#### Requirement
For the entries below, work out how many lines include the string "Options", then write only that number.

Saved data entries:
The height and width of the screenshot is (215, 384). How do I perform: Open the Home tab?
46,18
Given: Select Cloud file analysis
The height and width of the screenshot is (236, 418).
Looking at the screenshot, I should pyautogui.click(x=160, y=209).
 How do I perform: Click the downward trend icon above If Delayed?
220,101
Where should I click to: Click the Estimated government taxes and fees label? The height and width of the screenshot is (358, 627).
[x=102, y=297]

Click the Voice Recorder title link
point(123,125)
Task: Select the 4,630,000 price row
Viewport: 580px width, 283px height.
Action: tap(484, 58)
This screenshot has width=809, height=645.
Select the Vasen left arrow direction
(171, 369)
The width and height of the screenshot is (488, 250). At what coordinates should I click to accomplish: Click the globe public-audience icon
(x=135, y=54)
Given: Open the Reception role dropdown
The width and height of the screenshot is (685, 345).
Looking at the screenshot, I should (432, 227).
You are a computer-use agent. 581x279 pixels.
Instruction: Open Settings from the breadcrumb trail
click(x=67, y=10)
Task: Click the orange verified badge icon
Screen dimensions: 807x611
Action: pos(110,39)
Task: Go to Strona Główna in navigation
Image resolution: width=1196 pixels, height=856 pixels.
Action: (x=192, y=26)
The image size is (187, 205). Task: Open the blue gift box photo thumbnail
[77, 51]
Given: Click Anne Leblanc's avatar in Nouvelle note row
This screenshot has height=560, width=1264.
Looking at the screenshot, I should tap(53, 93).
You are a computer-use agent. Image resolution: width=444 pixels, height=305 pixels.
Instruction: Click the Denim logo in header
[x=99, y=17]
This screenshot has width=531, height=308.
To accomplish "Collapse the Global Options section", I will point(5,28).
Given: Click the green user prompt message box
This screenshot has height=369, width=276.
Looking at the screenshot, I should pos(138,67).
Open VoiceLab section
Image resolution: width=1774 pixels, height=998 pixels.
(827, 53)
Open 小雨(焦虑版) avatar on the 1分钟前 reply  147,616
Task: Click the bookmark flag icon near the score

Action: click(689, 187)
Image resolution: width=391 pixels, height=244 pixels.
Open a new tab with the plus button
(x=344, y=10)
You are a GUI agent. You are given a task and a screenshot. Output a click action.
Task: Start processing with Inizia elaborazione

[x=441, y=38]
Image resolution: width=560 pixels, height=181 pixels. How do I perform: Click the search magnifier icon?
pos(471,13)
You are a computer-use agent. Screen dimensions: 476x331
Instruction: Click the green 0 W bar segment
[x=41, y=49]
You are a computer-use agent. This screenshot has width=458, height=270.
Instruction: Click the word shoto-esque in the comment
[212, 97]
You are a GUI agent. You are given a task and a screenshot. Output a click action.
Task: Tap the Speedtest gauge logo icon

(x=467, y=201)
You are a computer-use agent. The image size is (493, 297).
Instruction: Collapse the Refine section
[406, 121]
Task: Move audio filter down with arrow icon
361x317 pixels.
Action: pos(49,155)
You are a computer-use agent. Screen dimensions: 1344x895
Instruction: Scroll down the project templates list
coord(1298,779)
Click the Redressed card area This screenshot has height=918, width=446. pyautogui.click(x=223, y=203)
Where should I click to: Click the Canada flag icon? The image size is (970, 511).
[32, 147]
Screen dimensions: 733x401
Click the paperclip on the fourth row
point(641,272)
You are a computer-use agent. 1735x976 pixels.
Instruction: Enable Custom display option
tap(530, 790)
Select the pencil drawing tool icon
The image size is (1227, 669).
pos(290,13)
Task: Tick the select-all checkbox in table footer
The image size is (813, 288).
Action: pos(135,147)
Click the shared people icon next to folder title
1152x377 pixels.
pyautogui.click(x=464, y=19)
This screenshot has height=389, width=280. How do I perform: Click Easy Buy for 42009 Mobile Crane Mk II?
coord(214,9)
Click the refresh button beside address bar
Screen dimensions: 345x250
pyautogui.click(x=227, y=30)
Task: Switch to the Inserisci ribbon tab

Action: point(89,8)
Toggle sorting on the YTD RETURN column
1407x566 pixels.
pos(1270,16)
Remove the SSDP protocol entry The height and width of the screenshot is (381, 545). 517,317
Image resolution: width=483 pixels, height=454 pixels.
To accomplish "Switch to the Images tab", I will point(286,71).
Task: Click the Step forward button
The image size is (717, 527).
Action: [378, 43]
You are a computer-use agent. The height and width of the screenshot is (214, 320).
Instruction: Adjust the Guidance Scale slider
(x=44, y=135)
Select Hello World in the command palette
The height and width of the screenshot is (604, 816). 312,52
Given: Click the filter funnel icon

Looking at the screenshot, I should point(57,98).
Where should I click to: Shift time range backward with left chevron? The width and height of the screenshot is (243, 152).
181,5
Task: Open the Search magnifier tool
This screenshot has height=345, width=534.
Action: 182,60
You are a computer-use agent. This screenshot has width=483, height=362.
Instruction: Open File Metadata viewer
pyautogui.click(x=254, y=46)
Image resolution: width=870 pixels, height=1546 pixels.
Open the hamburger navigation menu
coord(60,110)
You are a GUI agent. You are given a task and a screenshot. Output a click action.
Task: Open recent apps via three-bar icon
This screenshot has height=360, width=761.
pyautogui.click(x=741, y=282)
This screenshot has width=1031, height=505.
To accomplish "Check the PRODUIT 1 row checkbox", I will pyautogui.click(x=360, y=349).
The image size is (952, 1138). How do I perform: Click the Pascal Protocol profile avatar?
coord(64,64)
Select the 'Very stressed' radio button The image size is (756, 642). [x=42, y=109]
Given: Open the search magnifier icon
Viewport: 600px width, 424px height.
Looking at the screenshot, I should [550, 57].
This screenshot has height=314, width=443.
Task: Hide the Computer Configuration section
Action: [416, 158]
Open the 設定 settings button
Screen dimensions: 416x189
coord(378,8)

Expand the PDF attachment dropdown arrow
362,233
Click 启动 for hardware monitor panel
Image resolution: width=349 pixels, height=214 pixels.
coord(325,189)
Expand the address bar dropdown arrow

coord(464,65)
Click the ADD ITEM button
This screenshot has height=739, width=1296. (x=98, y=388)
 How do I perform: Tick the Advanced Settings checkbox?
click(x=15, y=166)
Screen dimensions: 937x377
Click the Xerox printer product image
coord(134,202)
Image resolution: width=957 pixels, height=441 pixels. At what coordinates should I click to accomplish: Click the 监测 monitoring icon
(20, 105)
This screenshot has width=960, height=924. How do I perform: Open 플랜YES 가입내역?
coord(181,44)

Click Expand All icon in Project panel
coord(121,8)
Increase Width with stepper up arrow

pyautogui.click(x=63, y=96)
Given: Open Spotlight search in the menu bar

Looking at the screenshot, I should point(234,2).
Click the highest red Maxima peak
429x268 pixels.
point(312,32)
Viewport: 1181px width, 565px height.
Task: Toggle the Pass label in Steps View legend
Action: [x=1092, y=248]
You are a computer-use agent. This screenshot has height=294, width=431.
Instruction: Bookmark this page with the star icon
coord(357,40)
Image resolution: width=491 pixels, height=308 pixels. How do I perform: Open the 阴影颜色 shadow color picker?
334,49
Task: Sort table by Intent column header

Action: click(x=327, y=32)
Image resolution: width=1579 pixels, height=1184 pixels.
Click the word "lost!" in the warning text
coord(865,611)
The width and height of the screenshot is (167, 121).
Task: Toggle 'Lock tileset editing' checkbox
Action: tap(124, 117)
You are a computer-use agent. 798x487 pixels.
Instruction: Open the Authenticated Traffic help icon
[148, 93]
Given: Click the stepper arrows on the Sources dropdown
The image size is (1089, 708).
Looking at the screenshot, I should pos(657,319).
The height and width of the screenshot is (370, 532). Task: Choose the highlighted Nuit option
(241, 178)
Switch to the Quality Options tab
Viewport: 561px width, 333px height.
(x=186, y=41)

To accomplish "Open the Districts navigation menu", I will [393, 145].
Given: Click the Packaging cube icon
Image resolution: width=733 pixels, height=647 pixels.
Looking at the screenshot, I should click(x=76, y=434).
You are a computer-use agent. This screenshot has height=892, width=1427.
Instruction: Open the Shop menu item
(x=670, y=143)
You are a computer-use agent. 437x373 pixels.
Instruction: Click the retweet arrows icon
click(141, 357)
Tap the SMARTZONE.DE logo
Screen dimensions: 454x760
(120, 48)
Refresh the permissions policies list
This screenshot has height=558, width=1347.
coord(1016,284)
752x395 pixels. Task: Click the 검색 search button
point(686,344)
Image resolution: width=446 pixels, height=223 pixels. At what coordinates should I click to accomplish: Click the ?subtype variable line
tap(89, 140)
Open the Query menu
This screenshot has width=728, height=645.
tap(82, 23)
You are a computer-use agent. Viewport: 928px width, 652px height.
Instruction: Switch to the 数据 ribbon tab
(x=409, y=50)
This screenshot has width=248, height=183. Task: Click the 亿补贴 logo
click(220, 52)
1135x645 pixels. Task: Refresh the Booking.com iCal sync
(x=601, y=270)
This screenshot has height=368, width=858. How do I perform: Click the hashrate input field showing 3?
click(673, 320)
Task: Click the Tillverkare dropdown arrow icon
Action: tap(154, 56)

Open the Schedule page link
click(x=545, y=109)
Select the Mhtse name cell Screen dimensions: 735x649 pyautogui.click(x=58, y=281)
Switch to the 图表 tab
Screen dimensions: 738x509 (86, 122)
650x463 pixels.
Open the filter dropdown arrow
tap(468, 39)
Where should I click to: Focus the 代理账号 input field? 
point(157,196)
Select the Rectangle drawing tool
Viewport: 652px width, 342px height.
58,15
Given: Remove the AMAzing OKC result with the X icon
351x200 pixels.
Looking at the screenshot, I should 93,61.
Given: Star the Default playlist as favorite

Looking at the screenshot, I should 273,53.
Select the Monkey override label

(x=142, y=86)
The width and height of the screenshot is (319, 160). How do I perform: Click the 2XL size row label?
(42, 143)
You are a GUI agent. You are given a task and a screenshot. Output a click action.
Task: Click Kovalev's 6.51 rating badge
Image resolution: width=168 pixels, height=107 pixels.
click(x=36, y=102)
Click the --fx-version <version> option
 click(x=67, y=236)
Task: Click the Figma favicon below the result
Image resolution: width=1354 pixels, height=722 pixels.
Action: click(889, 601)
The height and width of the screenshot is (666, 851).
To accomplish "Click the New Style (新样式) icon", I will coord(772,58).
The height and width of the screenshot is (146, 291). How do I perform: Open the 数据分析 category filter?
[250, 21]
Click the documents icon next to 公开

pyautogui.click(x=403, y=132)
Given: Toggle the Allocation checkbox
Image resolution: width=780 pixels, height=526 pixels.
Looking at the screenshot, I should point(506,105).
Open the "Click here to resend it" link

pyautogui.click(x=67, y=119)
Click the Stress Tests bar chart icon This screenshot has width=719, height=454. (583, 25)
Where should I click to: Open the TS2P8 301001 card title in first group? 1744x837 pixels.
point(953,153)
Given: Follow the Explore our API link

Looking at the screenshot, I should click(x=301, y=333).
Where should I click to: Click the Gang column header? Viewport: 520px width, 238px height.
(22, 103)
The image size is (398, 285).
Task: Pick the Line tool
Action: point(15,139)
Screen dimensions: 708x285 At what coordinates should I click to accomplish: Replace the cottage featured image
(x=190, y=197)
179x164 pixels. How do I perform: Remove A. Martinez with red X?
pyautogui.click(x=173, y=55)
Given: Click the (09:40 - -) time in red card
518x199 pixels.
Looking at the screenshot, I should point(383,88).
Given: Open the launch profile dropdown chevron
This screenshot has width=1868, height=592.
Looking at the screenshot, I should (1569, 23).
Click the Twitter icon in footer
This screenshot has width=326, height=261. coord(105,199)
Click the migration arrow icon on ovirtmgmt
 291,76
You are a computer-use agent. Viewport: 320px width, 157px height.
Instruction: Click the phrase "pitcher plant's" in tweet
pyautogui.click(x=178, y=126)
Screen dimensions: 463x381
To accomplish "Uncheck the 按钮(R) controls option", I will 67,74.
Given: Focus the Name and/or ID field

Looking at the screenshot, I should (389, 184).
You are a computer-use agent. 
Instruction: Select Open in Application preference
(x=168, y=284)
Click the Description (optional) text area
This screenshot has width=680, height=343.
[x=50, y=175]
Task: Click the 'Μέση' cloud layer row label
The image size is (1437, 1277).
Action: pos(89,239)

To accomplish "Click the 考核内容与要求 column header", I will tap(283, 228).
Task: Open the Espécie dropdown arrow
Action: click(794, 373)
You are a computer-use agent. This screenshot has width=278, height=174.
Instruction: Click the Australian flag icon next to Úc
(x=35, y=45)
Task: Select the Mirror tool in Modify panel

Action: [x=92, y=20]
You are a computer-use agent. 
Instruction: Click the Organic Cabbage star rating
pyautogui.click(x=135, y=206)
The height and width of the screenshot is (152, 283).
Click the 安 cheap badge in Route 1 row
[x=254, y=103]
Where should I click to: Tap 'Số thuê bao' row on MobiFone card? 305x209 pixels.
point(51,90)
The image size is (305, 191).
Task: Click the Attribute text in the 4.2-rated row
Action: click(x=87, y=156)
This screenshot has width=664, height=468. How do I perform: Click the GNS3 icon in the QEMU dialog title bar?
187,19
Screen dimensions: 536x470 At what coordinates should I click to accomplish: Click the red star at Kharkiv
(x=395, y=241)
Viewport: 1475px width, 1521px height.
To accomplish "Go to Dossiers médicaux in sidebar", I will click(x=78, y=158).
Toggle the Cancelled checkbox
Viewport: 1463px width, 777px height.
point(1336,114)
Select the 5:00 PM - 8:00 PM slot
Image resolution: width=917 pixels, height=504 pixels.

#### Written solution
2